Thorned

by les_etoilles



Category: Star Wars - All Media Types
Genre: Angst, Clone Wars, F/M, Hanahaki Disease, Hurt/Comfort, M/M, Muteness, Pining, Slow Romance, Unrequited Love
Language: English
Status: Completed
Published: 2019-09-05
Updated: 2019-09-05
Packaged: 2020-10-10 17:07:10
Rating: Teen And Up Audiences
Warnings: Creator Chose Not To Use Archive Warnings
Chapters: 1
Words: 3,070
Publisher: archiveofourown.org
Story URL: https://archiveofourown.org/works/20531528
Author URL: https://archiveofourown.org/users/les_etoilles/pseuds/les_etoilles
Summary: “Hanahaki disease,” he says. “A hereditary illness from my home planet.”“So you’re dying?” Anakin’s lost on the details, but that thought terrifies him.

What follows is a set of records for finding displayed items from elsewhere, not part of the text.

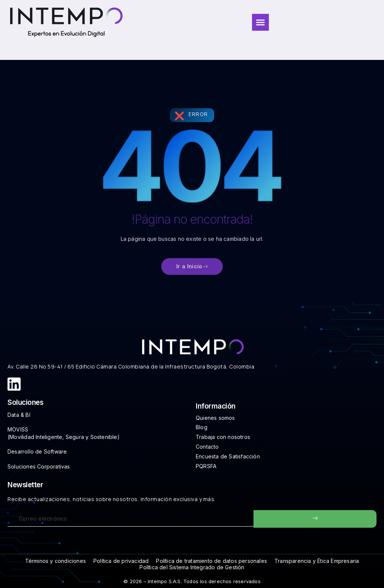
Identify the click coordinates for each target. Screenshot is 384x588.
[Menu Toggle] (260, 22)
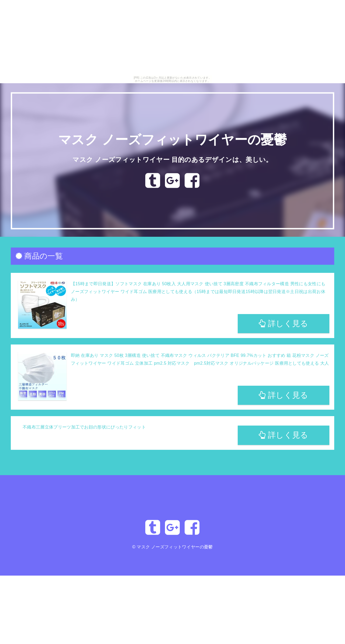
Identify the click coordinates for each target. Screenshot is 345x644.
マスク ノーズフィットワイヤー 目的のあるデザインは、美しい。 (172, 159)
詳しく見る (283, 323)
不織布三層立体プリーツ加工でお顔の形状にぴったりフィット (84, 427)
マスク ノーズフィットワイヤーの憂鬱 (172, 140)
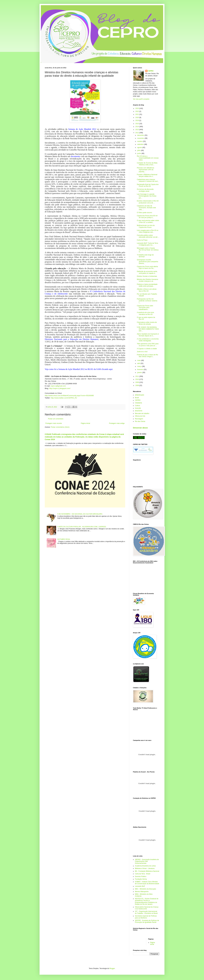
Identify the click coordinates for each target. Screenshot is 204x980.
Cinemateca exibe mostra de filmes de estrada (147, 323)
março (140, 366)
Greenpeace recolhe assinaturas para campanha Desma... (148, 261)
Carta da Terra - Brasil (143, 873)
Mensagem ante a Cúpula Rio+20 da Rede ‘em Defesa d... (148, 250)
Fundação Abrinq (141, 879)
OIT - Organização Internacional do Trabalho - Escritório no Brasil (146, 912)
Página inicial (85, 423)
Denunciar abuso (140, 428)
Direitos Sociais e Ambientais (147, 276)
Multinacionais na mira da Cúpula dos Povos (146, 226)
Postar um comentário (56, 418)
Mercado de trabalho (142, 413)
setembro (141, 144)
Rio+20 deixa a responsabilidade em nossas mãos (148, 158)
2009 (137, 382)
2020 (137, 117)
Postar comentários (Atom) (60, 427)
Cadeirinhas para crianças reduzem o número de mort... (148, 180)
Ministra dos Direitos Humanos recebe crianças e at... (148, 280)
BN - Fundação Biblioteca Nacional (147, 871)
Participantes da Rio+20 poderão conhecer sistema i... (147, 301)
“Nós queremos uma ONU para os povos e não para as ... (148, 345)
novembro (141, 138)
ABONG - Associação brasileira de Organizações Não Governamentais (147, 861)
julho (139, 150)
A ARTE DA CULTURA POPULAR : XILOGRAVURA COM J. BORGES (82, 527)
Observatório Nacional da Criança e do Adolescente (146, 908)
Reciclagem (139, 418)
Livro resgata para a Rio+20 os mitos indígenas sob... (148, 231)
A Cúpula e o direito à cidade (147, 348)
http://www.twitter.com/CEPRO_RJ (64, 398)
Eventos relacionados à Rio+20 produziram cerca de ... (148, 202)
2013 (137, 129)
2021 (137, 114)
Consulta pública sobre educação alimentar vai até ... (148, 236)
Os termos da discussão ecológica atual (145, 190)
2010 (137, 379)
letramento (138, 410)
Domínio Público (141, 877)
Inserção (138, 408)
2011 (137, 376)
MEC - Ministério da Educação (145, 889)
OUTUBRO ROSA (64, 539)
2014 (137, 126)
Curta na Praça (142, 240)
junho (139, 153)
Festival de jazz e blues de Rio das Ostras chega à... (148, 356)
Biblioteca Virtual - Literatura (145, 868)
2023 (137, 108)
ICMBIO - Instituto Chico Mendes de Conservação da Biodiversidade (147, 883)
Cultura (137, 406)
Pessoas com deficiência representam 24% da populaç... (145, 170)
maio (139, 360)
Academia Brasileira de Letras (145, 866)
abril (139, 363)
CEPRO (151, 71)
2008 (137, 385)
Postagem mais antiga (117, 423)
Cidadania (138, 403)
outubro (140, 141)
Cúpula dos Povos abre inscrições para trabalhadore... (145, 307)
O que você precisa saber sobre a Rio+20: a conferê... (148, 221)
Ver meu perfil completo (141, 99)
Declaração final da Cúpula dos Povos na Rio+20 (148, 185)
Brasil (137, 398)
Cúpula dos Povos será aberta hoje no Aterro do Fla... (147, 267)
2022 (137, 111)
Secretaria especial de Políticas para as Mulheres (146, 917)
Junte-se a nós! (142, 352)
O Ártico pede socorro (145, 212)
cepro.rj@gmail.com (58, 386)
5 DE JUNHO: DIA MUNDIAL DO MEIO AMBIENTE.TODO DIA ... (148, 329)
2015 (137, 124)
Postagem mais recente (53, 423)
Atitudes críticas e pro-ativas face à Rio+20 (146, 290)
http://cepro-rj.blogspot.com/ (60, 388)
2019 (137, 120)
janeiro (140, 372)
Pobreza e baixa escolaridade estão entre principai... (147, 285)
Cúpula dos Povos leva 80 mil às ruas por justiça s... (147, 216)
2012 (137, 132)
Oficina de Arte (140, 416)
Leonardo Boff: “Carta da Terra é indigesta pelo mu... (147, 244)
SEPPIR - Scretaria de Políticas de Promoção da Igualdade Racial (147, 921)
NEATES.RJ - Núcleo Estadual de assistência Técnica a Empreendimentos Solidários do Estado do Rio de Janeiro (146, 901)
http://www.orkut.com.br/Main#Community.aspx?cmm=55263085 (69, 395)
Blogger (112, 968)
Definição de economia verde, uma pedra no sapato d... (147, 272)
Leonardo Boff (140, 886)
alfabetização (140, 395)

Master Qui-Gon already died; if Obi-Wan dies too, who will train him?Obi-Wan closes his eyes briefly, painfully, and shakes his head. “Not anymore.”





	Thorned

When Anakin meets Obi-Wan for the first time, he is quiet. Silent, actually. He smiles, with his soft pink lips, his blue eyes kind but sad, and Anakin thinks maybe he was wrong after all. If Padmé is an angel, then Obi-Wan is…well, he doesn’t know. He’s only heard the old pilots talk about angels, but he’s sure there’s something out there in the big, wide galaxy that must come close.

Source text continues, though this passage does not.